• What the task asks:
Reproduce verbatim the lines starting with the line that contains "Click the Download Okta Plugin footer link" and going on through the line that contains "Viewport: 1475px width, 812px height.", and nothing else.

• Provided material:
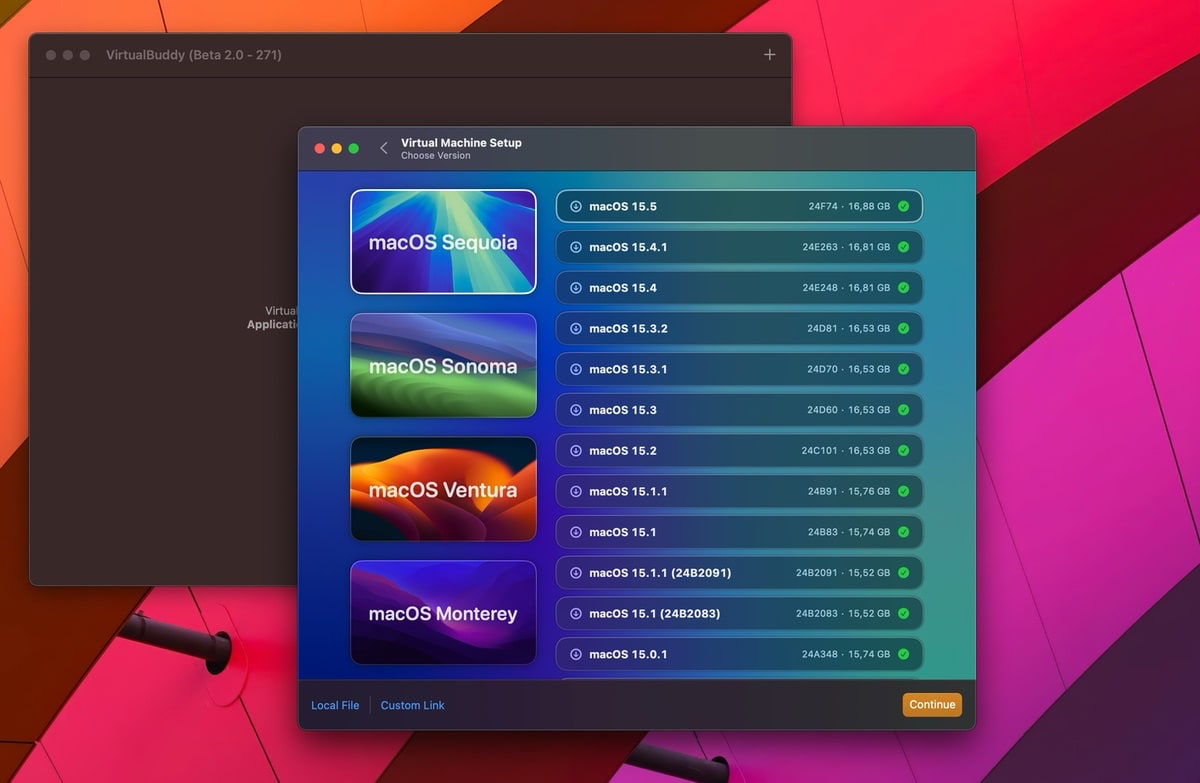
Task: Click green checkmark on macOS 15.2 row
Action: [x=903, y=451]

...

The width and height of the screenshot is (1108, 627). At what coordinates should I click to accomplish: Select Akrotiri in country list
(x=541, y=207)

* * *

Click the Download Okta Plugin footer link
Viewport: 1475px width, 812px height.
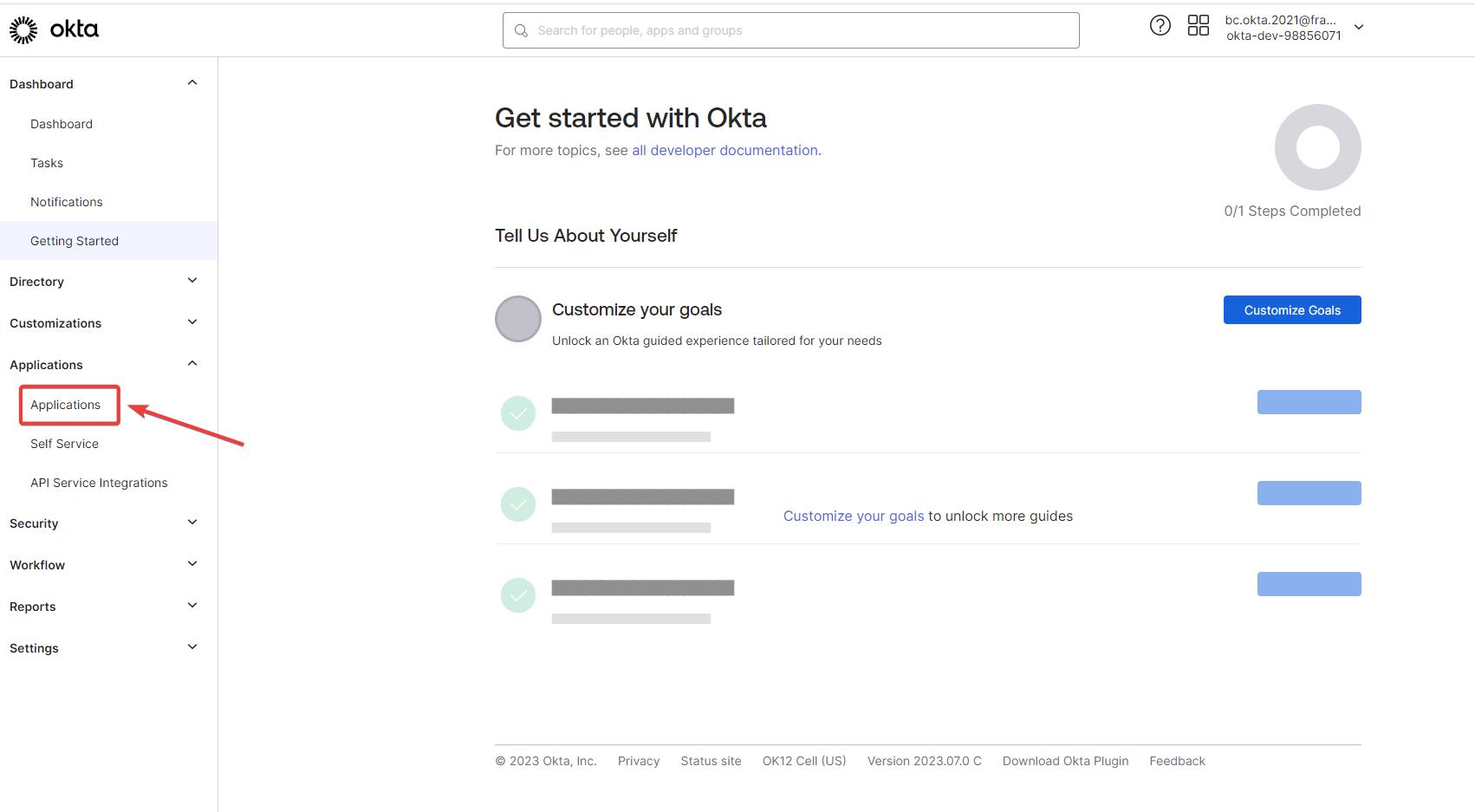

• Solution:
Click the Download Okta Plugin footer link
Viewport: 1475px width, 812px height.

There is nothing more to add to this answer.